A recent Federal Circuit decision, Junker v. Med. Components, Inc., No. 2021-1649 (Feb. 10, 2022), serves as a warning to prospective filers that making pre-filing offers for sale, or engaging in discussions for future sales, can be detrimental to one’s ability to obtain both design and utility patents.

In Junker, the Federal Circuit reversed a decision by the Eastern District of Pennsylvania U.S. district court granting summary judgement of no invalidity under the “on-sale bar” of 35 U.S.C. § 102(b) (Pre-AIA), invalidating Mr. Larry Junker’s U.S. Design Patent No. D450,839 (the D‘839 Patent) for a catheter introducer sheath. Junker, at *2, 14.

Under the on-sale bar, both design and utility patents will be invalid where “the invention was . . . on sale in this country, more than one year prior to the date of the application for patent in the United States.” 35 U.S.C. §102(b) (Pre-AIA); accord 35 U.S.C. § 102(a)(1) (AIA) (“A person shall be entitled to a patent unless—(1) the claimed invention was . . . on sale . . . before the effective filing date of the claimed invention”); 35 U.S.C. § 102(b)(1) (AIA) (providing a 1-year grace period).

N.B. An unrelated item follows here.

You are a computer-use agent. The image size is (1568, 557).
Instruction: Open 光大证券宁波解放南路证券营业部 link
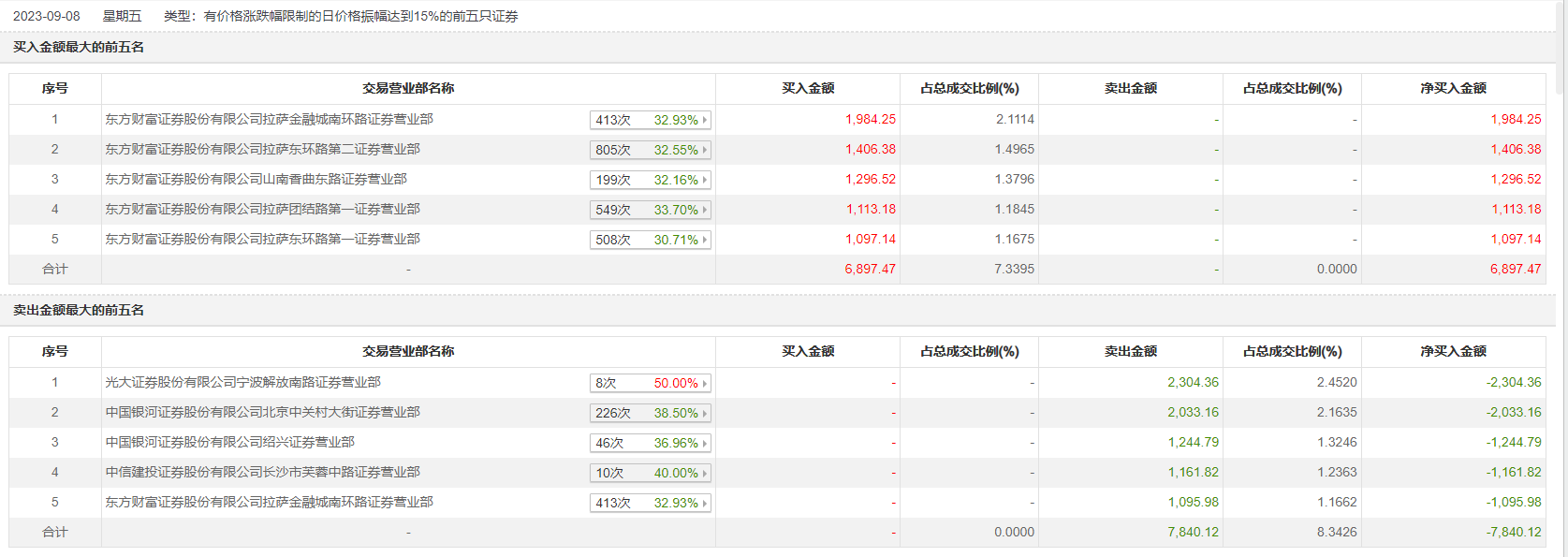(x=242, y=382)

The on-sale bar is triggered if, before the critical date, i.e., one year prior to the filing date of the application, “the claimed invention was both (1) the subject of a commercial offer for sale and (2) ready for patenting.” Junker, at *8 (citing Pfaff v. Wells Elecs., Inc., 525 U.S. 55, 67–68 (1998)).

On January 8, 1999, 30 days prior to the D‘839 Patent’s critical date of February 7, 1999, one of Mr. Junker’s business associates, Mr. James Eddings, sent a letter to Boston Scientific Corp. in response to “a request for quotation” for introducer sheaths, which had been the subject of previous discussions between Mr. Eddings and Boston Scientific. Junker, at *5–6. The letter included a table “detailing bulk pricing information for variously sized peelable introducer sheath products,” while also thanking Boston Scientific for the opportunity to provide the quotation and inviting further discussion on any specific requirements that Boston Scientific may have. Junker, at *5–6.

Letter from Mr. Eddings to Boston Scientific in response to request for quotation, mailed January 8, 1999

Since the parties to the suit agreed that the claimed design of the D‘839 Patent was ready for patenting when the letter was sent, the decision turned on whether the letter was “a commercial offer for sale of the claimed design,” thus triggering the on-sale bar, “or merely a quotation signaling the parties were engaged in preliminary negotiations.”; Junker, at *9 (citing Merck & Cie v. Watson Lab’ys, Inc., 822 F.3d 1347, 1351 (Fed. Cir. 2016)) (“Only an offer which rises to the level of a commercial offer for sale, one which the other party could make into a binding contract by simple acceptance (assuming consideration), constitutes an offer for sale under § 102(b)”) (emphasis added).

Applying traditional principles of contract law, the Federal Circuit found that “[t]he completeness of the relevant commercial sale terms in the letter itself” (e.g., pricing, quantity discounts, payment terms, and delivery conditions), combined with the fact that the letter was sent only to Boston Scientific and in direct response to a request for quotation, “signal[ed] that [the] letter was not merely an invitation to further negotiate, but rather multiple offers for sale, any one or more of which Boston Scientific could have simply accepted to bind the parties in a contract.” Junker, *9-14 (emphasis added). In doing so, the Federal Circuit also reiterated earlier precedent, stating that “expressing a desire to do business in the future does not negate the commercial character of the transaction then under discussion.” Junker, *11 (quoting Cargill, Inc. v. Canbra Foods, Ltd., 476 F.3d 1359, 1370 (Fed. Cir. 2007)).

Under the holding of Junker, it is clear that “simple acceptance” is broader than what the words themselves imply, i.e., the courts will look not only to the express terms of an alleged offer for sale, but also the surrounding circumstances leading up to the offer to determine whether it “rises to the level of a commercial offer.” Accordingly, Junker serves as a stark reminder to applicants of the importance of filing all patent applications—utility and design alike—prior to making express offers for sale and prior to entering into any discussions relating to potential future sales, since these discussions may often lead to the appearance of an offer having been made.